Boundary setting works best in relationship.

It is the job of each spouse to draw limits around their own people. Limits are more warmly received in the context of a loving and long-term relationship, so take the initiative with your family to have the difficult conversation necessary to establish healthy limits with your family and friends. It is easy to get defensive when it comes to our families, but that's a conversation you and your spouse should have in private. Appropriate boundaries are something you negotiate with your spouse and then inform others about. Choosing to defend a spouse can feel like betrayal of our parents, family, or friends, but sometimes the "rules" of the family need to be rewritten to reflect a new reality. Again, your spouse is your center of gravity and your key partner for decision making. Be unified with your spouse in front of others, and never blame or complain about your spouse regarding the boundaries you set together. And don't allow others to complain about your spouse either--you are one flesh before God in marriage. Discuss, argue, and negotiate with your spouse in private, but always stand up for each other in public.
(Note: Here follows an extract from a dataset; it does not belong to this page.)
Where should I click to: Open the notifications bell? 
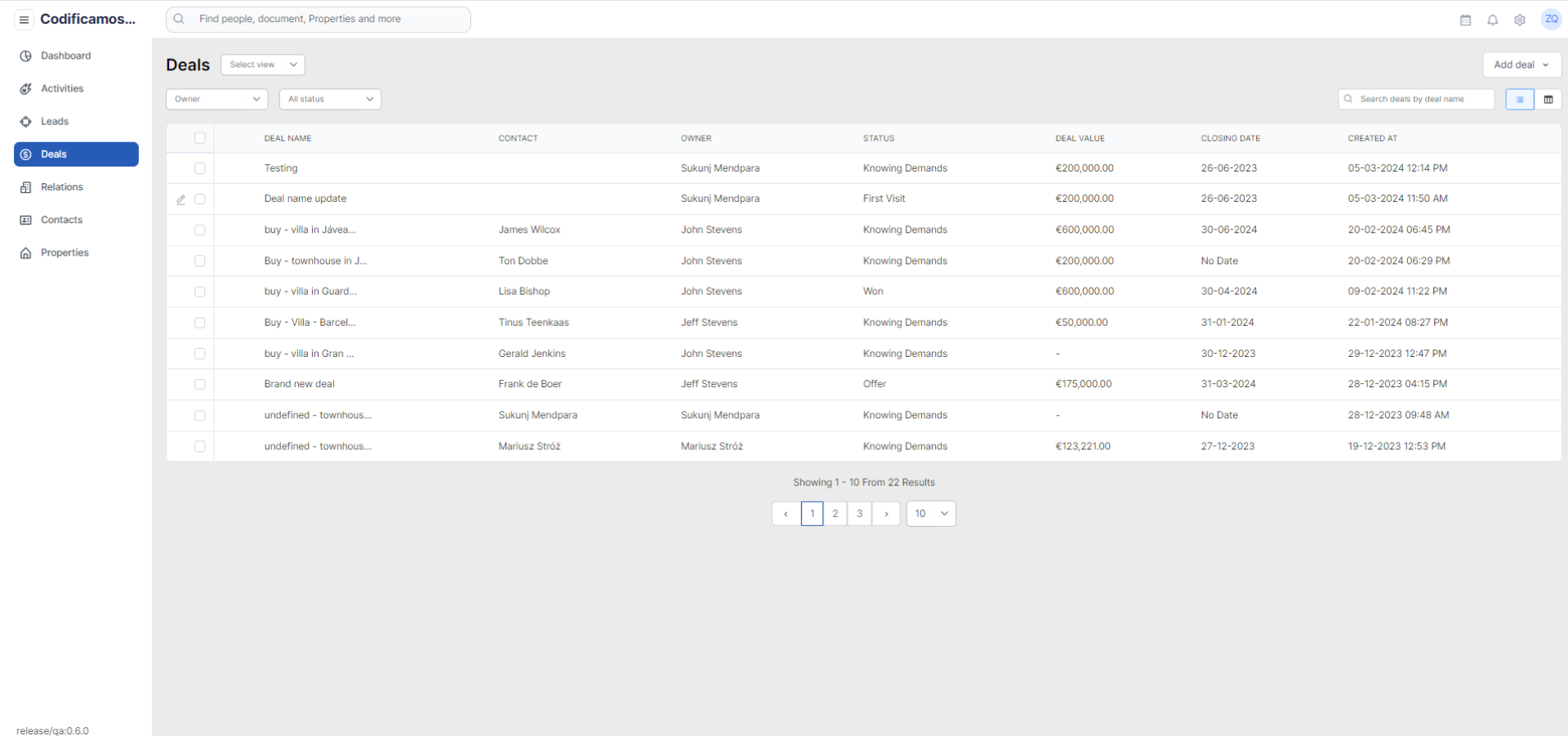[1492, 20]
Grace is needed for boundary setting.

Limits need to be set graciously; everyone deserves to be treated with love and respect. Be direct about your concern but gentle in tone. Describe behaviors that are not acceptable, but do not attack someone's character. Saying "please call before you come over to see if it's a good time for us" is much better than saying "you're too controlling!" Affirm your love and affection for your family, but state your limits clearly. If at all possible, seek some middle ground so everyone can feel respected. Other boundaries may need to be firmly held. “You may not visit if you have been drinking” or “you may not call my spouse names.” You might expect your family or friends will be upset with the limits you set, but that is OK. Eventually, your family system will adjust to your boundaries and everyone will be the healthier for it.

Setting limits is one of the ways that we care for our families. You marriage will be more secure when your spouse knows that you love enough to protect the relationship. Establishing boundaries demonstrate confidently where we stand in our relationships. We don’t have to wonder if we are overstepping, we know clearly where the lines are drawn. Boundaries will give everyone more security in the relationship.